Двенадцатилетняя искусница знала свое дело, о да! Великий Канги Вайака уже тихонько рычал, ощущая нежное томление в переполненных чреслах, когда носилки внезапно вздрогнули, накренились, и юная наложница, никак не ожидавшая этого, сомкнула уста чуть крепче, чем было необходимо для достижения повелителем вершины блаженства…
Никакой боли не было, да, впрочем, Ливень-в-Лицо и не страшился боли, как и подобает воину. Но твердая плоть, миг тому еще готовая ликовать, мгновенно увяла, волна восторга рухнула, не переступив заветную черту, — и разве найдется среди мужчин глупец, коему не по силам понять, отчего гнев и ярость обуяли Левую Руку Подпирающего Высь?!
Миндалевидные очи девчушки расширились от страха, когда владыка оттолкнул ее прочь, в угол паланкина; она ждала удара, но Канги Вайака никогда не наказывал невинных.
Кара втройне ужаснее, когда она справедлива! Итак, вот они, свитские, стоят и ждут. Трепещут носильщики, две дюжины, как один человек.
Дрожит, словно лист, носитель опахала. Стучат зубами глашатай и лекарь. И это слегка усмиряет гнев великого, ибо ничто так не угодно взору власти, как трепет и дрожь нижестоящих.
— Кто? — тише, чем намеревался, спрашивает Канги Вайака, чуть сдвинув брови.
Проходит десяток бесконечных мгновений, прежде чем из шеренги носильщиков выступает один, ничем не отличающийся от иных: он делает шаг вперед и падает ниц, словно подрубленное дерево; он, кажется, пытается лепетать что-то в свое оправдание, он шепчет о выбоинке в плохо утоптанной земле…
Он глуп, этот носильщик. Какое дело Ливню-в-Лицо до выбоинок?

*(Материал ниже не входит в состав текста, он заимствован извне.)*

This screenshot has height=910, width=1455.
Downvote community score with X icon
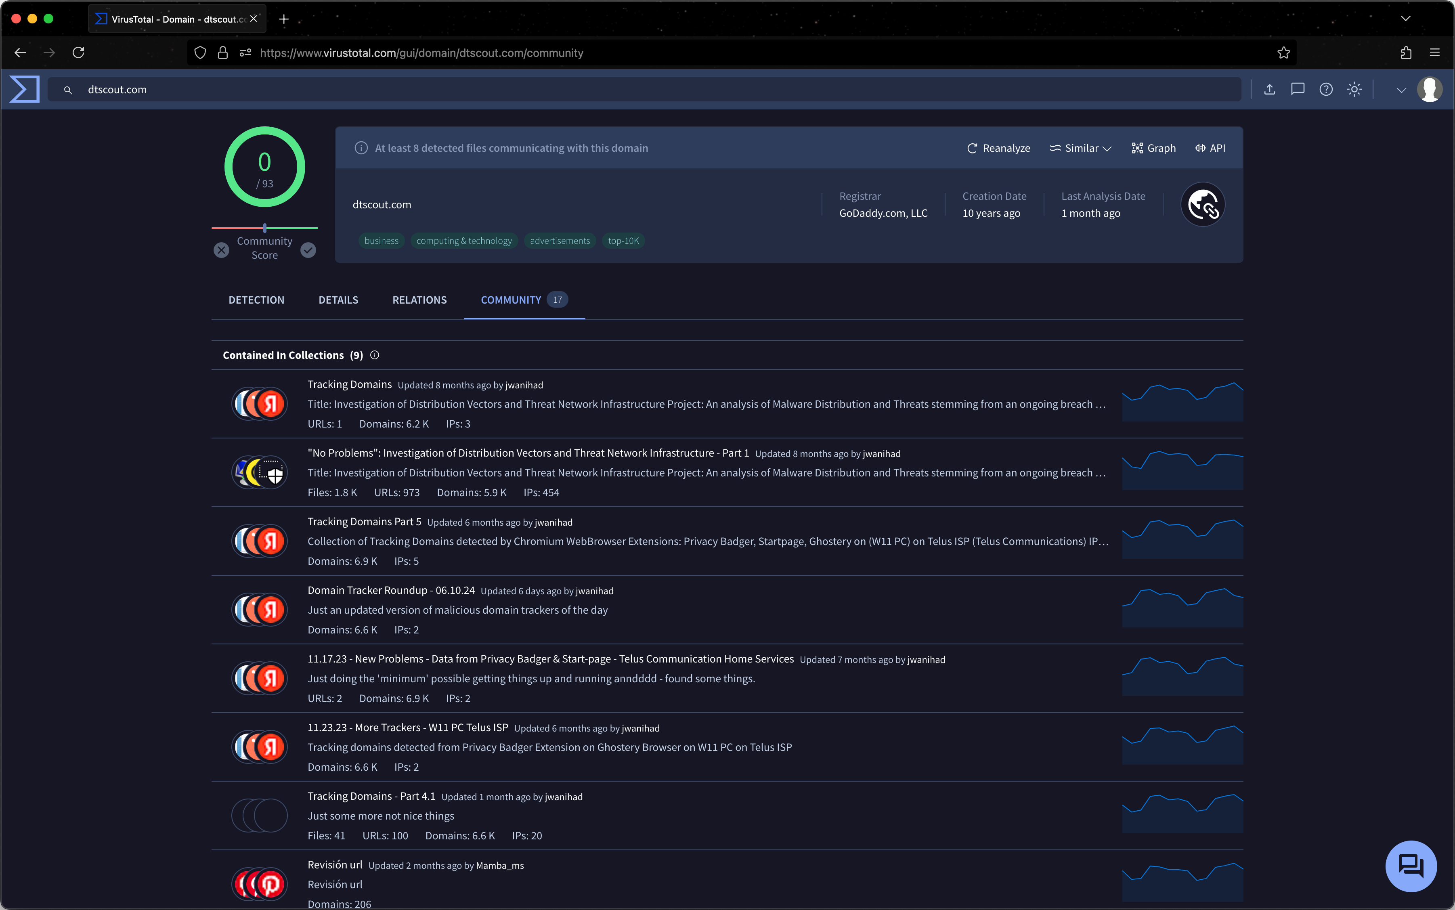(221, 249)
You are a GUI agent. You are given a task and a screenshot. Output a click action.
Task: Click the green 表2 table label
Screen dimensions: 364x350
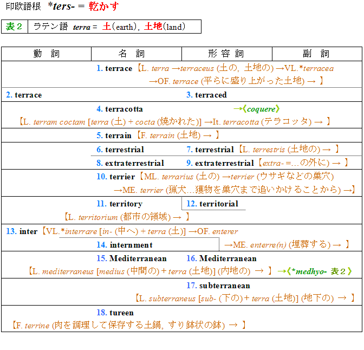[15, 27]
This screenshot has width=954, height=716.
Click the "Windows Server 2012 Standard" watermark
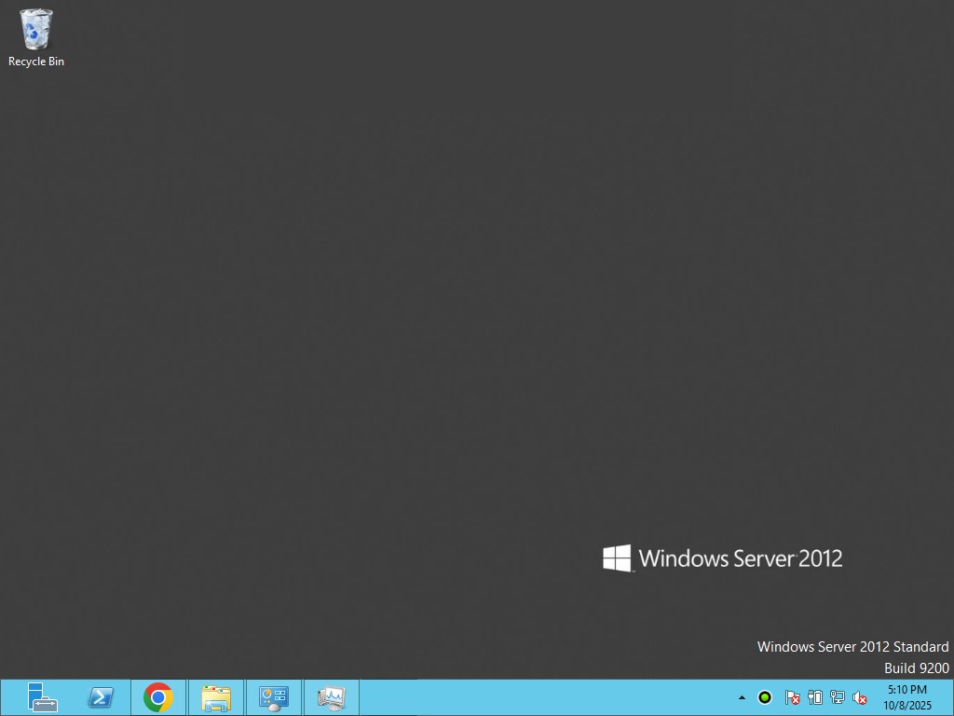[x=852, y=646]
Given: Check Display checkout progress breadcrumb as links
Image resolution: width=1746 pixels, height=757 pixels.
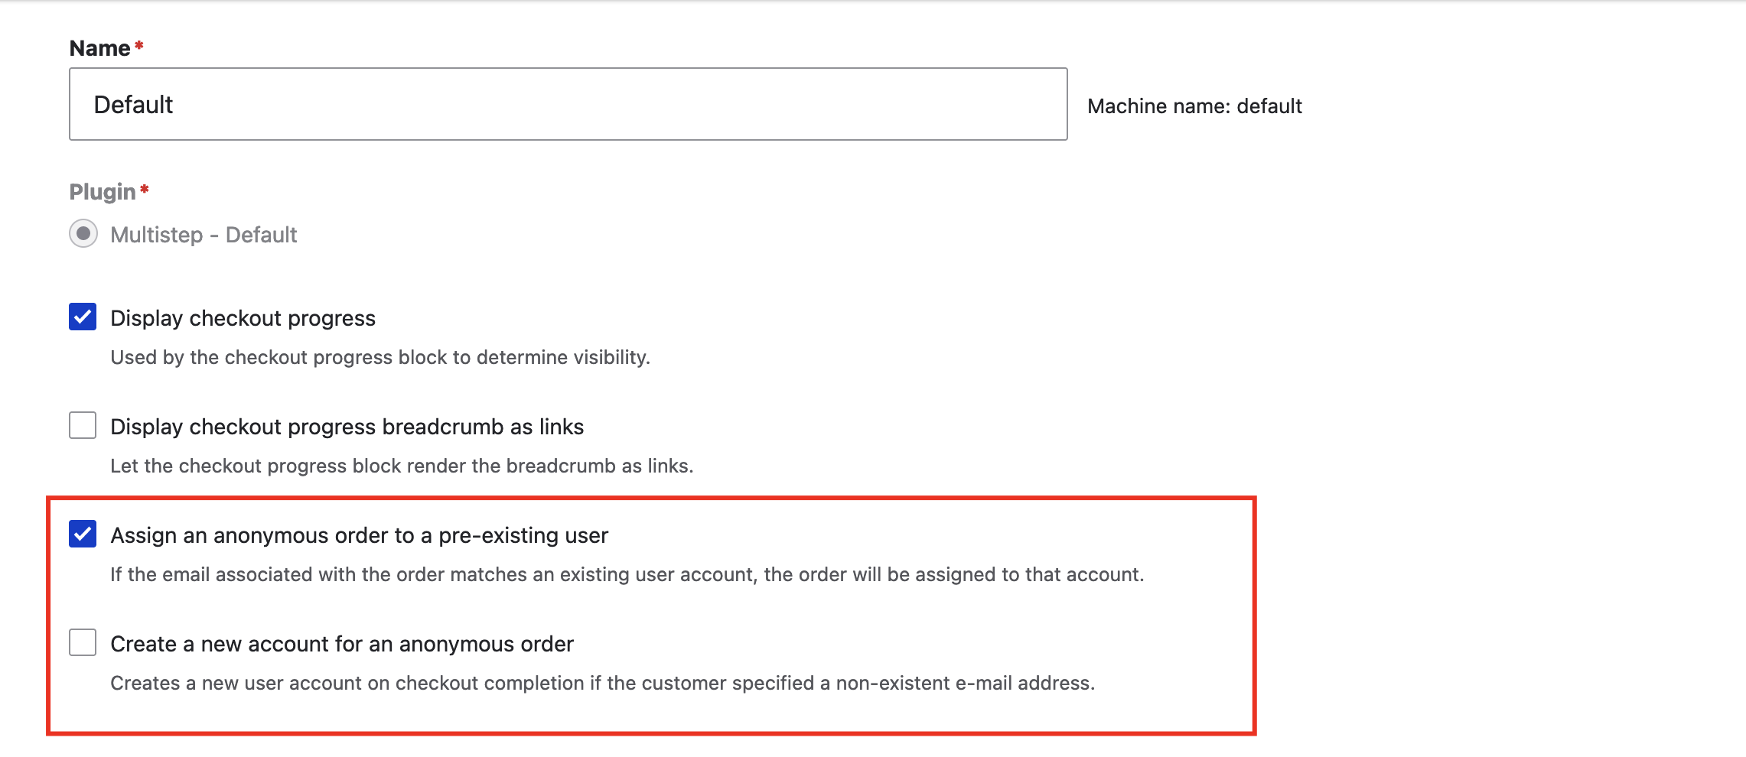Looking at the screenshot, I should [x=84, y=427].
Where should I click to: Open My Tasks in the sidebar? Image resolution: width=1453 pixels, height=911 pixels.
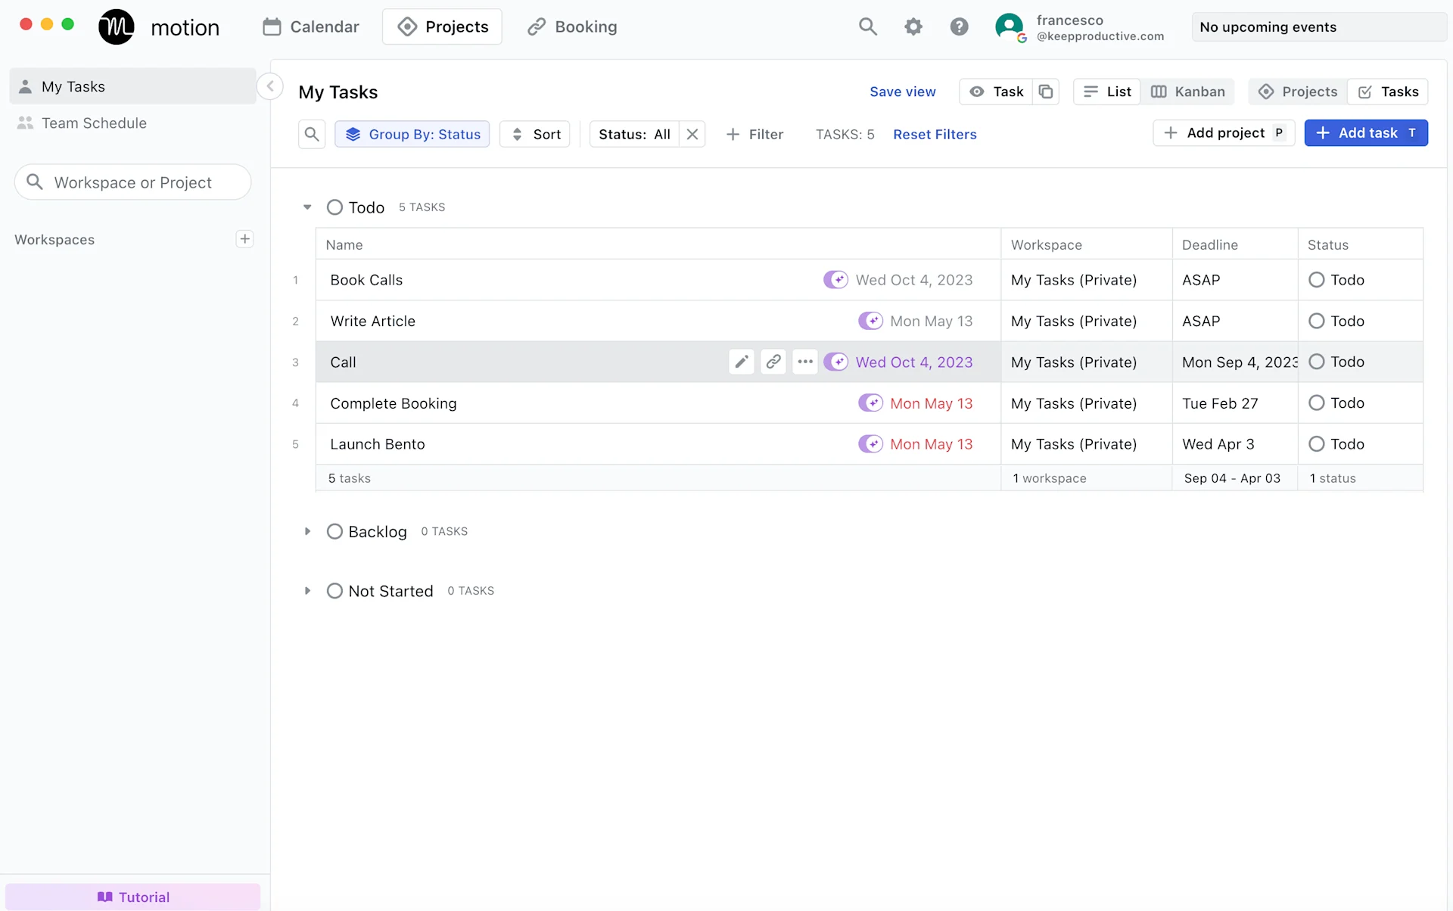73,86
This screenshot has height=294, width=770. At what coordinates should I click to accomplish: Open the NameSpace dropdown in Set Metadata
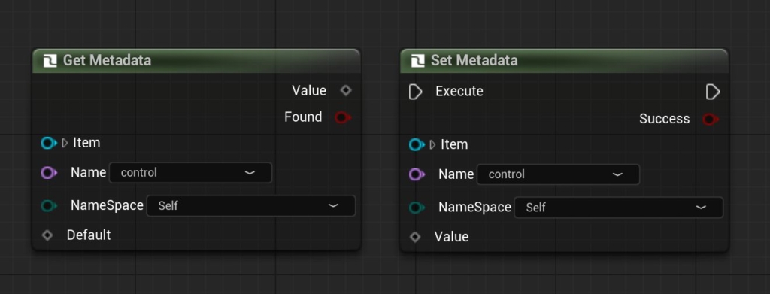coord(619,208)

Канги Вайака даже не думает снисходить до выслушивания ненужных оправданий.
— Привязать, — голос его по-прежнему негромок, а жест повелителен. — И оставить.
Сбивчивый лепет перерастает в рыдание.
Сереют лица свитских.
Ужасна кара! Горе тому, кто оставлен в редколесье, привязанный к дереву, отданный во власть тварям мохнатым, и тварям пернатым, и жутким красным муравьям, чьи челюсти режут, словно обсидиановые резцы, а сок огненно-жгуч. Нет такому надежды, и страшна его смерть.
Однако безнаказанность развращает низких.
— Если будет жив, — роняет Канги Вайака словно бы в никуда, — на обратном пути отвязать…
Вопль восторга сотрясает Высь.
Носильщики славят милосердного, носильщики благодарят снисходительного. Как мудро и как справедливо! Наказав за провинность, подарить надежду на помилование… о, никто из подпирающих Твердь не способен на такое, кроме Ливня-в-Лицо, даже Правая Рука Подпирающего Высь, хоть и стоит он на ступень выше Канги Вайаки у резного табурета владыки владык!
Овеянный любовью низших, подобревший, довольный собою, Ливень-в-Лицо вновь занимает место в паланкине. Всего лишь сотня глубоких вздохов, и вот все необходимое завершено, наказанный накрепко привязан к тонкому стволу молодого бумиана, звонко кричит рожок, и караван трогается с места.